Stored records ->
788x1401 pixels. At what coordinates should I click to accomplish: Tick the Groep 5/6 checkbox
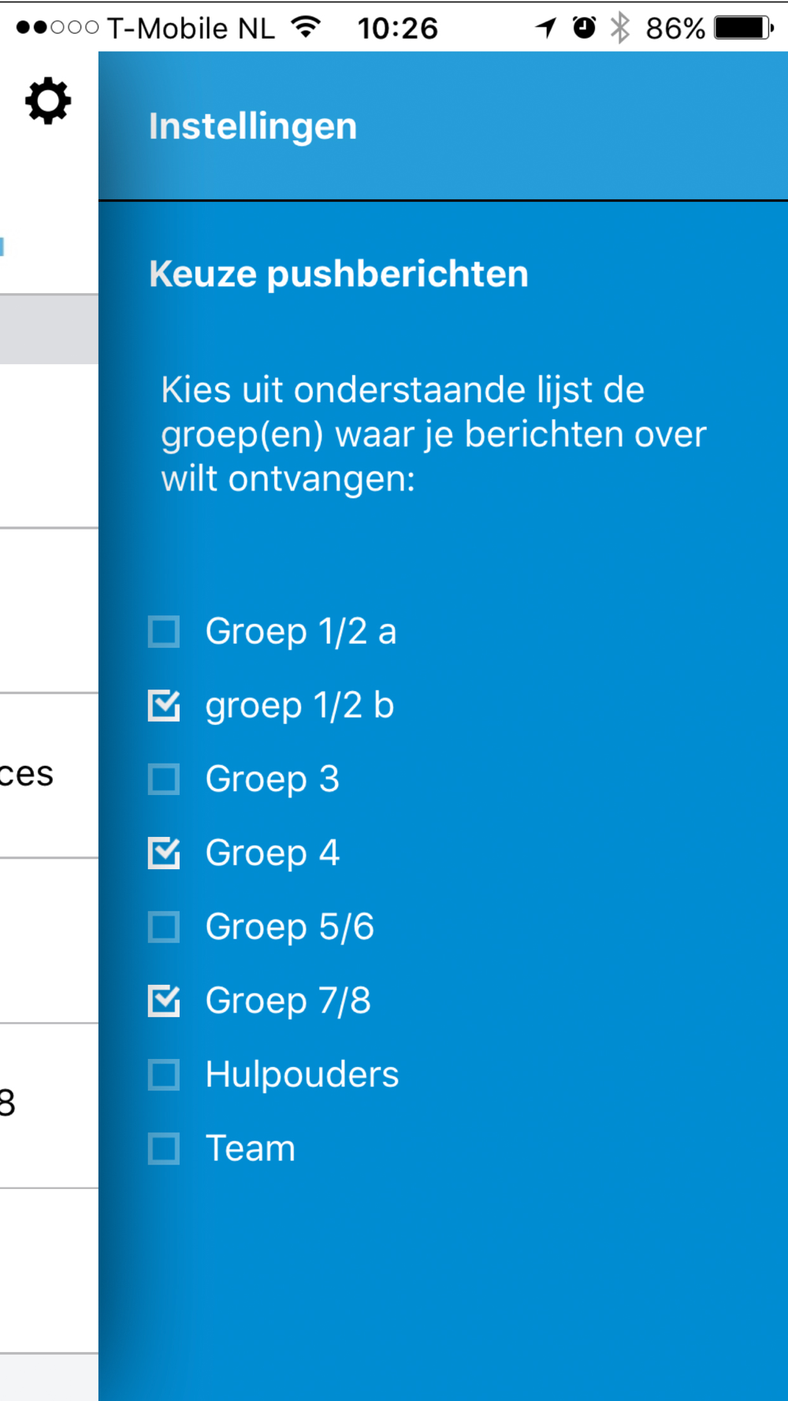point(164,927)
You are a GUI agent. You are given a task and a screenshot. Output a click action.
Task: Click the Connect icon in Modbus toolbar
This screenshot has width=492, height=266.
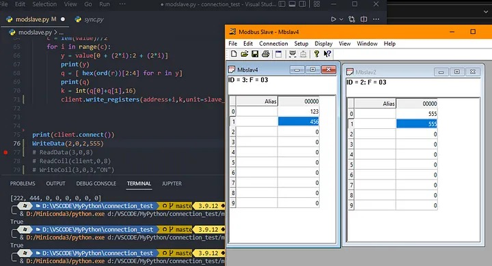click(x=292, y=54)
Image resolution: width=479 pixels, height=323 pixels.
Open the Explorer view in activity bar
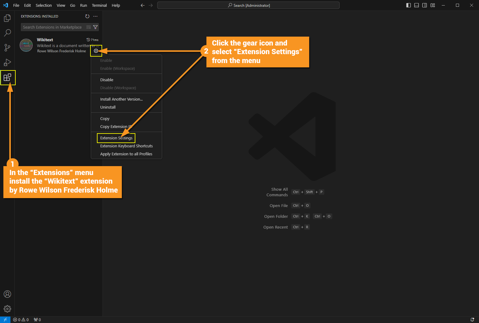point(7,18)
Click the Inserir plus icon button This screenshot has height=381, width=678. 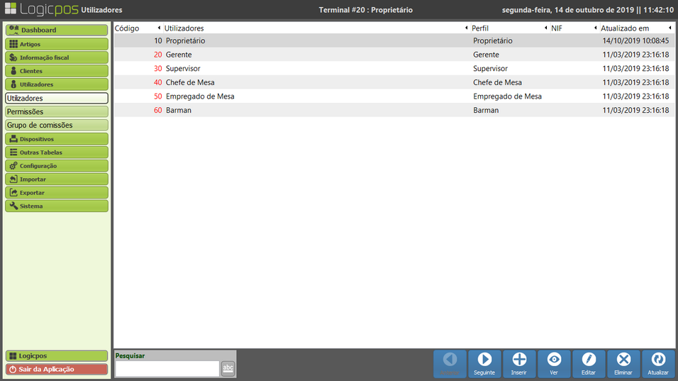click(519, 363)
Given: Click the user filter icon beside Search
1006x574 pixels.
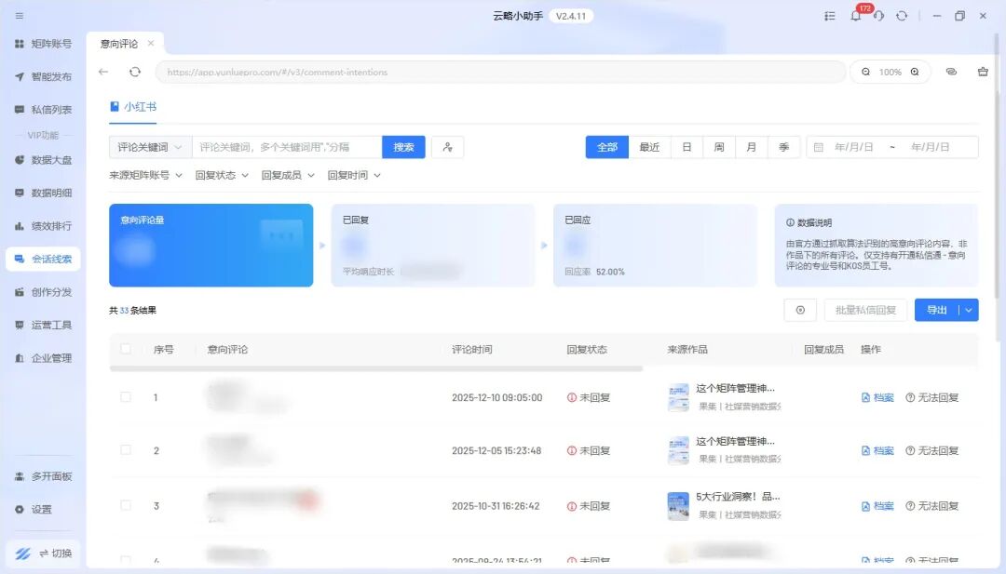Looking at the screenshot, I should 447,147.
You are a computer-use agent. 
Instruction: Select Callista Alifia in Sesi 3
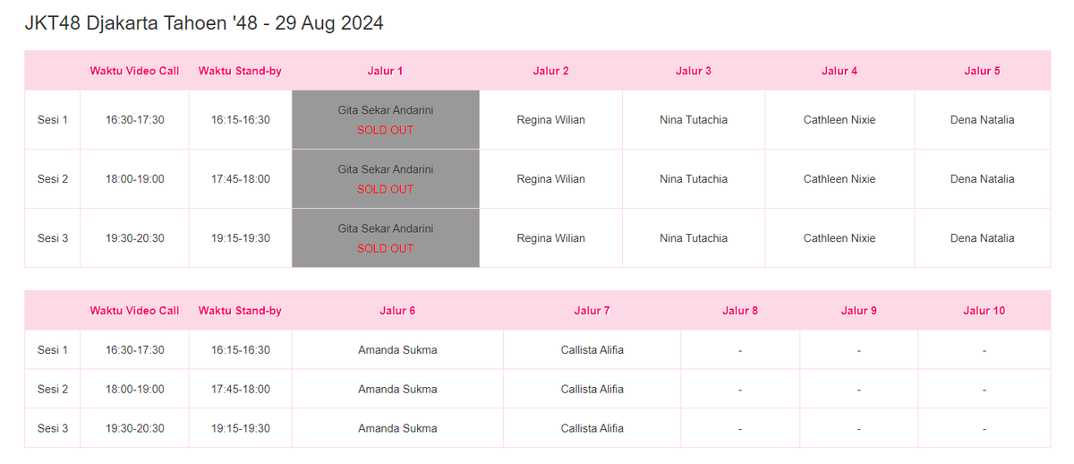(592, 429)
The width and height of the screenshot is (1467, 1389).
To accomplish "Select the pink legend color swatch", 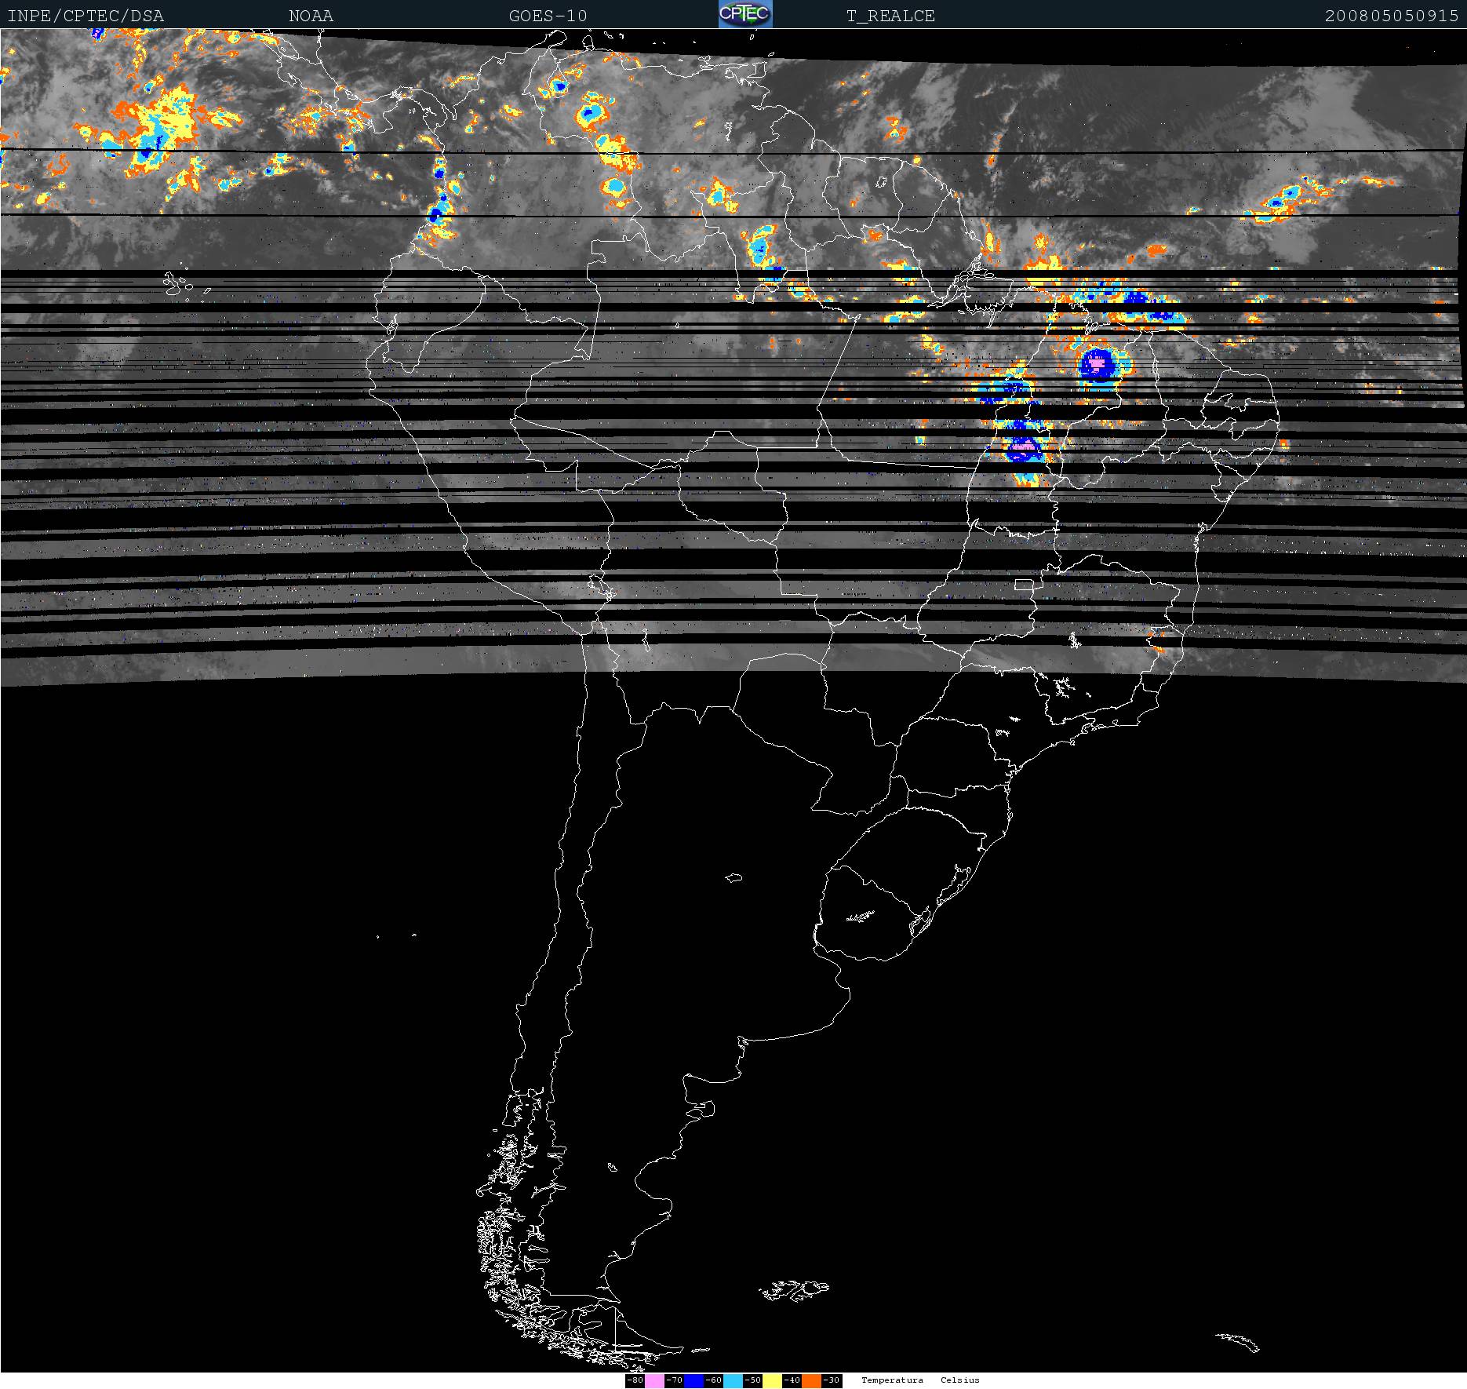I will 654,1380.
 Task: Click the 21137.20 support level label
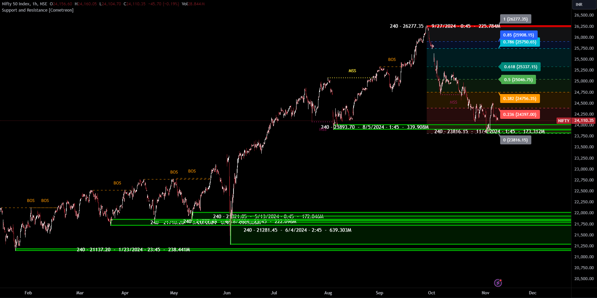(x=133, y=250)
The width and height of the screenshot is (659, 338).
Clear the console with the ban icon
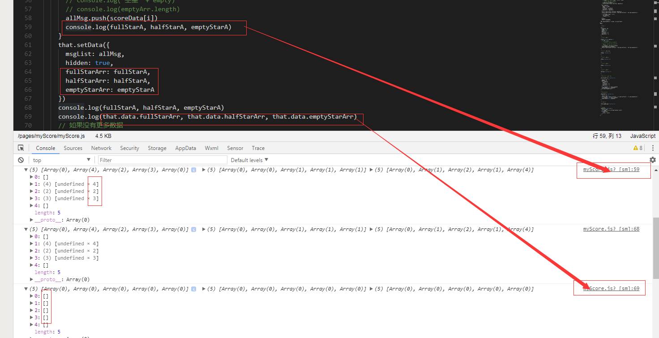click(21, 160)
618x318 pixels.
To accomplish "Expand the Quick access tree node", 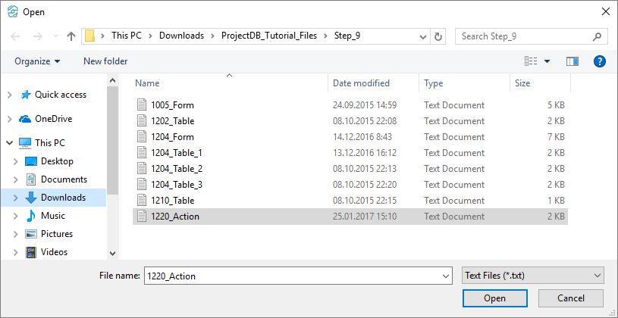I will [9, 95].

Task instructions -> Find each line in the records above that contains the string "agent" with exactly that capitalization, and copy those lines.

Task answer ->
You are a GUI agent. You are given a task and a screenshot. Output a click action.
You are a computer-use agent. 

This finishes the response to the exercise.